Problems and tasks.
1. Quote the passage from the personal profile word for word, starting at "I love to relax" and ending at "we can thrive!".
2. According to the personal profile, what two jobs does the writer currently hold?

+++ Provided text +++

I have experienced periods of depression, low mood and anxiety through my life. Since the age of 14 I have struggled to admit when I am not ok, seeing it as a failing compared to others who seem to be able to cope with the busy-ness, noise and energy it takes to just ‘do’ everyday life. I struggled to understand and manage myself and my own wellbeing as a teenager which had a significant impact on my personal confidence and self-worth. With low confidence and little self worth, I struggled to come to terms with the impact of an alcoholic parent with mental ill-health. Then, I was devastated when, after years of trying, I lost a baby and was told I couldn’t have children. For years, all I could do was to keep powering on through, battling every step of the way until I had no choice but to hide and withdraw from the world feeling broken. A fraud. A failure. Then I’d get back up and start all over again, repeating the cycle.
Over time and with support, I have learnt that I don’t have to do it this way: I can use the resilience I have gained to manage and work through challenging times; build my inner confidence; and start to accept and even like myself for all that I am. This has meant learning to say when I need support, let go and give myself permission to take time-out and connect who I truly am with who I present to the world.
I love to relax whilst listening to my favourite music or reading a good book and eating great food! When I’m feeling more active, I love a good boogie or going stomping with my two dogs at the beach or in the woods. Podcasts or TED talks help me find inspiration and keep my brain busy.
I am determined to make a positive contribution to help people feel they have the power to be and do whatever they choose to -something I am learning more about everyday in my own life. I want nothing more than to work with, connect, stretch and grow with others to remind us all that we don’t just need to survive, we can thrive!
I have worked in a range of educational, voluntary, community and residential settings to support children, young people and vulnerable families for over 12 years. I currently work as a Coach and Mentor for Quiet Connections and as a Family Support Worker in a local Secondary School. I am a Thrive trained Practicitioner (Adolescent Years) with a Level 3 Award in Coaching; L2 in Mental Health; Diploma in Volunteer Management and BSc with extensive experience in Safeguarding and delivering training.

+++ Entries provided +++

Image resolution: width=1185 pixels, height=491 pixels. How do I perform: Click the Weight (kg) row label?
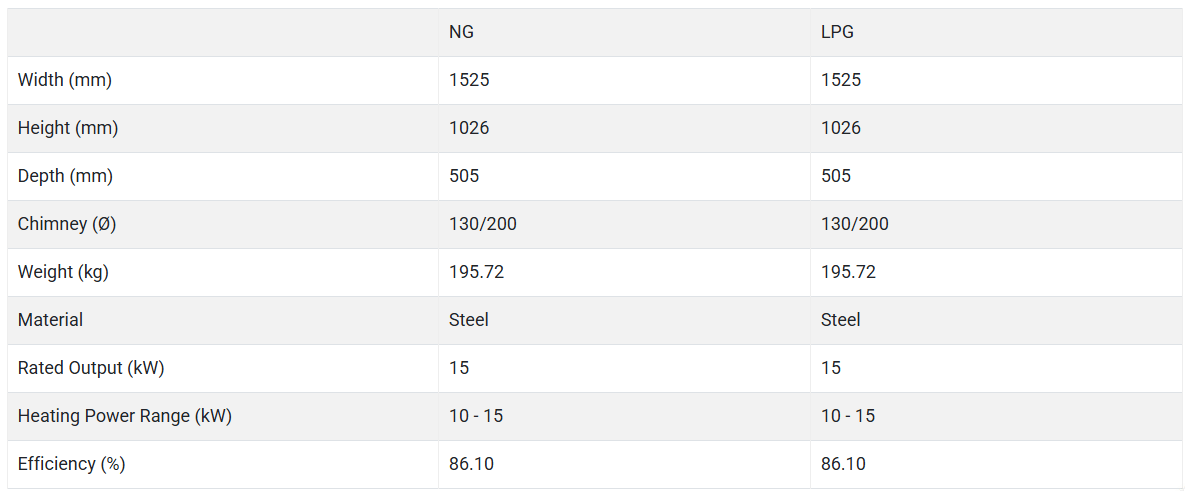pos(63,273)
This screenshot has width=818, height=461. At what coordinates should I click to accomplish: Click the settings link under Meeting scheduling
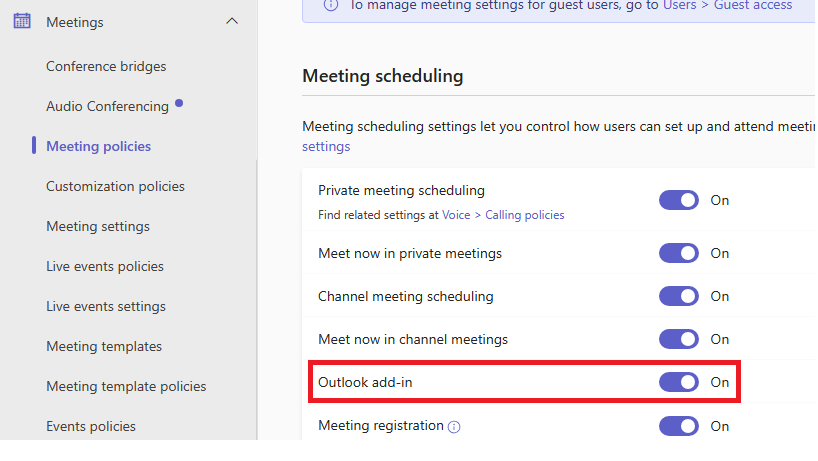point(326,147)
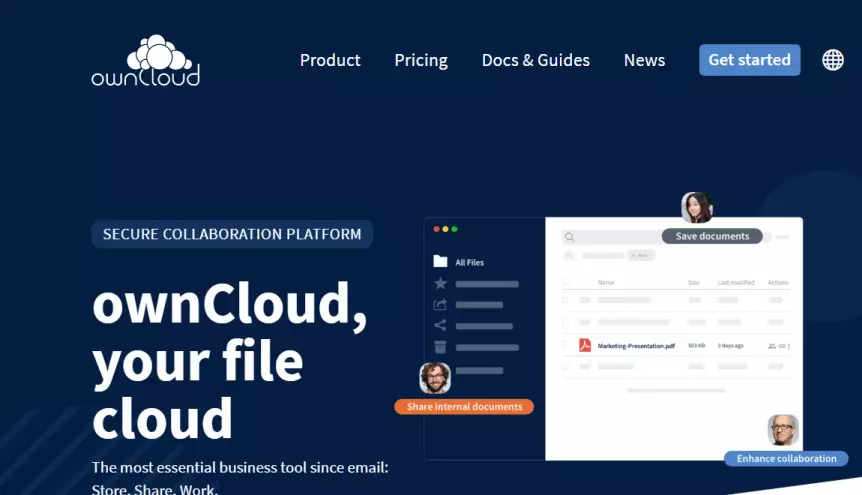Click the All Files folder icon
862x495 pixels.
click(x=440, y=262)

+++
+++ Entries provided +++

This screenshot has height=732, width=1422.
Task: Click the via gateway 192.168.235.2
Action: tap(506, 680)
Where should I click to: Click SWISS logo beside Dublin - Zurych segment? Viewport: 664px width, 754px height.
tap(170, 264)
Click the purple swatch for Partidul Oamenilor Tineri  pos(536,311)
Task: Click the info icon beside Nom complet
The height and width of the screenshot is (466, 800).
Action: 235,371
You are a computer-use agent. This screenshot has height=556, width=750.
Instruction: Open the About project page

+++

Responses in order.
1.
I love to relax whilst listening to my favourite music or reading a good book and eating great food! When I’m feeling more active, I love a good boogie or going stomping with my two dogs at the beach or in the woods. Podcasts or TED talks help me find inspiration and keep my brain busy.
I am determined to make a positive contribution to help people feel they have the power to be and do whatever they choose to -something I am learning more about everyday in my own life. I want nothing more than to work with, connect, stretch and grow with others to remind us all that we don’t just need to survive, we can thrive!

2. Coach and Mentor for Quiet Connections, and Family Support Worker in a local Secondary School.